Toyota will be using this year's Tokyo motor show to communicate why talking cars are the future of cleaner, safer personal mobility.

The Smart Mobility City 2015 is an event running alongside the main Tokyo show this year that will be examining the relationship between automobiles, people and society and the role of personal mobility in the city of tomorrow. And it is where Toyota will be showcasing the progress it has made with its Intelligent Transportation System (ITS) that enables cars to communicate with each other and with infrastructure elements such as traffic lights.

In other words, connected cars, an area where all automakers are busy developing solutions, but where Toyota is trying to establish an early lead. By the end of 2015 it will have two cars -- the Crown and the Prius -- on sale in Japan that boast the technology and is aiming to roll ITS out to European and US customers by 2017.

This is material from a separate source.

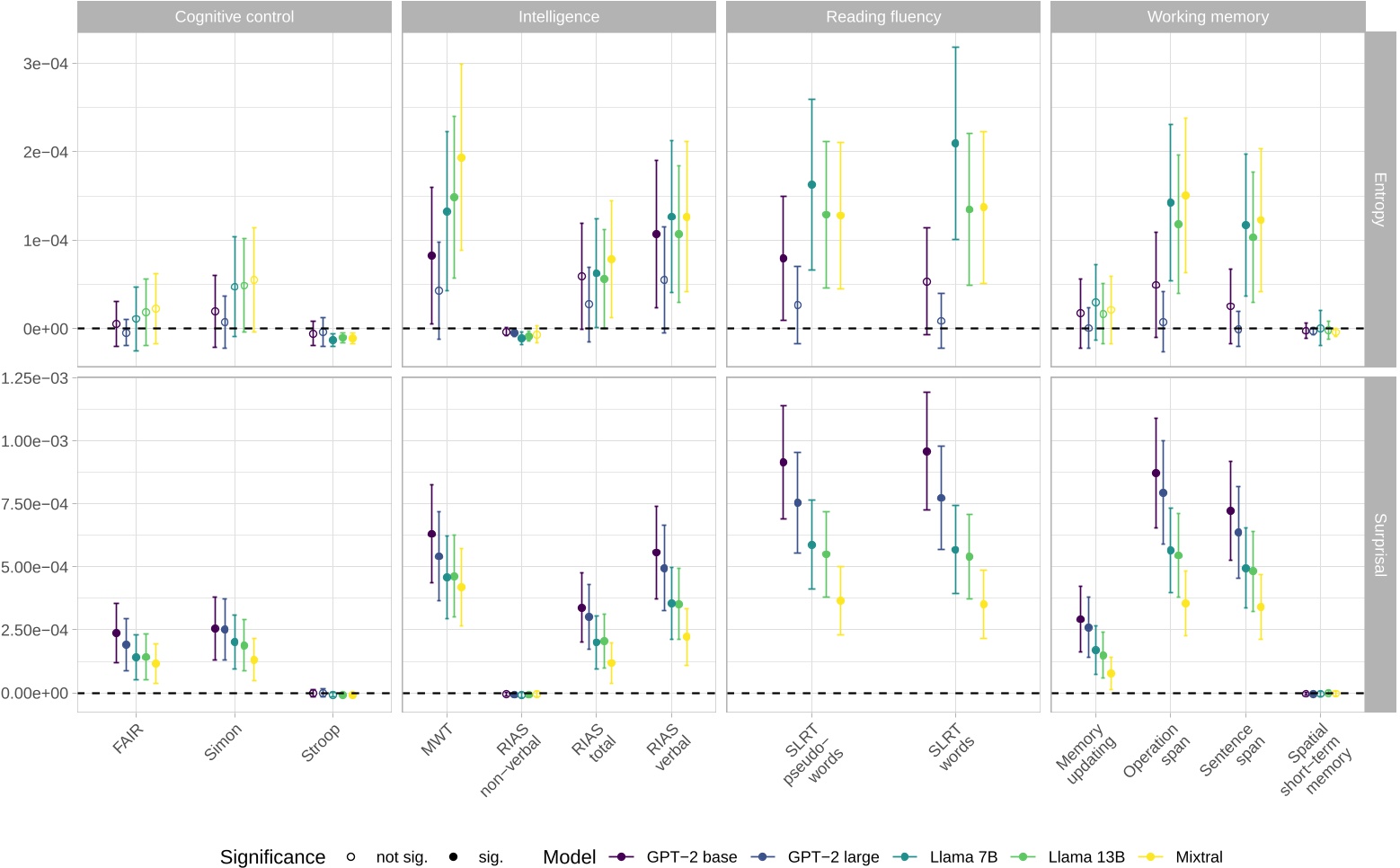
Task: Click the Llama 7B legend dot
Action: click(x=904, y=856)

Cars packed with radar, sensors and cameras can automatically stay in lane, maintain a safe speed from the vehicle in front and can even apply the brakes if a pedestrian steps out in front without looking as the latest high-tech safety features from the likes of Mercedes, Audi, BMW and, most recently Tesla, aptly demonstrate.

However, no set of cameras, no matter how smart, can see what's coming around a bend or at a blind junction. Hence car-to-car communication. If all cars ‘talked' to each other to say where they were, there would be no need to see around a bend in the first place.

That's the concept behind car-to-car communication and its related car-to-infrastructure communication technologies and at the Smart Mobility City a specially adapted Prius will be demonstrating how these technologies can make approaching junctions, turning right into traffic and maintaining a safe distance simpler, safer and more intuitive.

In Japan alone, 40% of road traffic accidents are caused by a driver failing to notice vehicles or pedestrians at or near intersections.